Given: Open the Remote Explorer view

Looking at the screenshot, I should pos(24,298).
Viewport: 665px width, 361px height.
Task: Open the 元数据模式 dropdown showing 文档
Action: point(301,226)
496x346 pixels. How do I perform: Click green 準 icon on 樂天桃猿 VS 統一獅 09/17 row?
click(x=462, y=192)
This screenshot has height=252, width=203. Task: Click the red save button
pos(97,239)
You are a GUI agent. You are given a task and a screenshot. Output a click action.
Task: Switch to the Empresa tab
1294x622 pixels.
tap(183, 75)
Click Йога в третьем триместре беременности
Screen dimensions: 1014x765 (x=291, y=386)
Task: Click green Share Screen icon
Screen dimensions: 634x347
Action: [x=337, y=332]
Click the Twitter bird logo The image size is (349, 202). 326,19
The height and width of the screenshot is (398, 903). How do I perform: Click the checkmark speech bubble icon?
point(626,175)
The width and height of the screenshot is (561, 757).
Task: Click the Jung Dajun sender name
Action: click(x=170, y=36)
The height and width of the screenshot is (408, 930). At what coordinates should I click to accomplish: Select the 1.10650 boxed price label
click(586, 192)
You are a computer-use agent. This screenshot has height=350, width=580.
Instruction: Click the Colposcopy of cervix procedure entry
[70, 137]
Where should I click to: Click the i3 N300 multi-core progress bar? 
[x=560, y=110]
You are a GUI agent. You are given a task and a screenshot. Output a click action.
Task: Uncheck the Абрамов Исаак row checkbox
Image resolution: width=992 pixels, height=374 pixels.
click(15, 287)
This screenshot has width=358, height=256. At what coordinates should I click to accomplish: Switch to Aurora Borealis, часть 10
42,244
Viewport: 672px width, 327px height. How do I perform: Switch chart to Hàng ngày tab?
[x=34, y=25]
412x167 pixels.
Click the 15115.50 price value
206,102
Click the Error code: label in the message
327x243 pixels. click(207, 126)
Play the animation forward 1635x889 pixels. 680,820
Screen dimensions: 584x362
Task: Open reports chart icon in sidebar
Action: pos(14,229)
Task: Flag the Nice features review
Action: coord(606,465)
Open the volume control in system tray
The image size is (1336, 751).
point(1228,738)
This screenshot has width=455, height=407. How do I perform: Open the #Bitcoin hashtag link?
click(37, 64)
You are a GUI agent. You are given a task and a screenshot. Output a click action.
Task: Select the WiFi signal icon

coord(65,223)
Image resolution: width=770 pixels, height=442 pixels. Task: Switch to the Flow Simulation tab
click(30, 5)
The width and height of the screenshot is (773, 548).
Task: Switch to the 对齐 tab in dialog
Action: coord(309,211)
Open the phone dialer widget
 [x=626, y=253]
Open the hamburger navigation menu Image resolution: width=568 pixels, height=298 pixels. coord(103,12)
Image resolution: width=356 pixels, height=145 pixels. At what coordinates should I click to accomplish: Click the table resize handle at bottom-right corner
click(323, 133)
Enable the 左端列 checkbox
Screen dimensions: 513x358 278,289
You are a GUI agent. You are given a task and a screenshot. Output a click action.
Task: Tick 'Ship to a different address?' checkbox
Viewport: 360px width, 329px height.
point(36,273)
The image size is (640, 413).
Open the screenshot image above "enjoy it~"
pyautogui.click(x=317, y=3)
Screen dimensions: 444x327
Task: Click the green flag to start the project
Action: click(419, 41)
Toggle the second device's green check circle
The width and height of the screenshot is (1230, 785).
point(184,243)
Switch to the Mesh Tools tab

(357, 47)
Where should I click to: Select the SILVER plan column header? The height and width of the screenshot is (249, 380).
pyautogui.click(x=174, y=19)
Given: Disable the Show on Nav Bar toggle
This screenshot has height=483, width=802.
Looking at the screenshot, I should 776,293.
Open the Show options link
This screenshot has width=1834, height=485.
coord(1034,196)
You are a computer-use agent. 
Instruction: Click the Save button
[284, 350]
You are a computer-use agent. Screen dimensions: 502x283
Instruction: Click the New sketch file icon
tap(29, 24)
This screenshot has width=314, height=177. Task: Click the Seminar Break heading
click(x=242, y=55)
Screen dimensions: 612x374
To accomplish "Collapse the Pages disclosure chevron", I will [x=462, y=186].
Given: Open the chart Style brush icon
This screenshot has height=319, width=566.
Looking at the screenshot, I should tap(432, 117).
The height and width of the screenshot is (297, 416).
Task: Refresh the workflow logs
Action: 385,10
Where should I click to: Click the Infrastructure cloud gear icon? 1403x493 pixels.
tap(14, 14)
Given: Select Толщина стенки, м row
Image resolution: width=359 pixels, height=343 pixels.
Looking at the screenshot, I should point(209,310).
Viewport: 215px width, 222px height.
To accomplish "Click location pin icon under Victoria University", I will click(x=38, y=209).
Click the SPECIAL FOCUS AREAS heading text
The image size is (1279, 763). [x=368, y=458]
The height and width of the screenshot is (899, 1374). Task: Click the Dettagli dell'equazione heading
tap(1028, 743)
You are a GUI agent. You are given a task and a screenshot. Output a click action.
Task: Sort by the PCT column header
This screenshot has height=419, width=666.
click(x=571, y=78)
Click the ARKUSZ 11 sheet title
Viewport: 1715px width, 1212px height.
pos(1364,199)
+ + + + +
WHAT TO PRODUCE: Can you reproduce word for word the part of the material that opens with the line containing "The height and width of the screenshot is (899, 1374)." and runs through the material's final line?

TASK RESULT:
The height and width of the screenshot is (899, 1374). Task: Click the Dettagli dell'equazione heading
tap(1028, 743)
You are a GUI agent. You are given a task and a screenshot. Output a click action.
Task: Sort by the PCT column header
This screenshot has height=419, width=666.
click(x=571, y=78)
Click the ARKUSZ 11 sheet title
Viewport: 1715px width, 1212px height.
pos(1364,199)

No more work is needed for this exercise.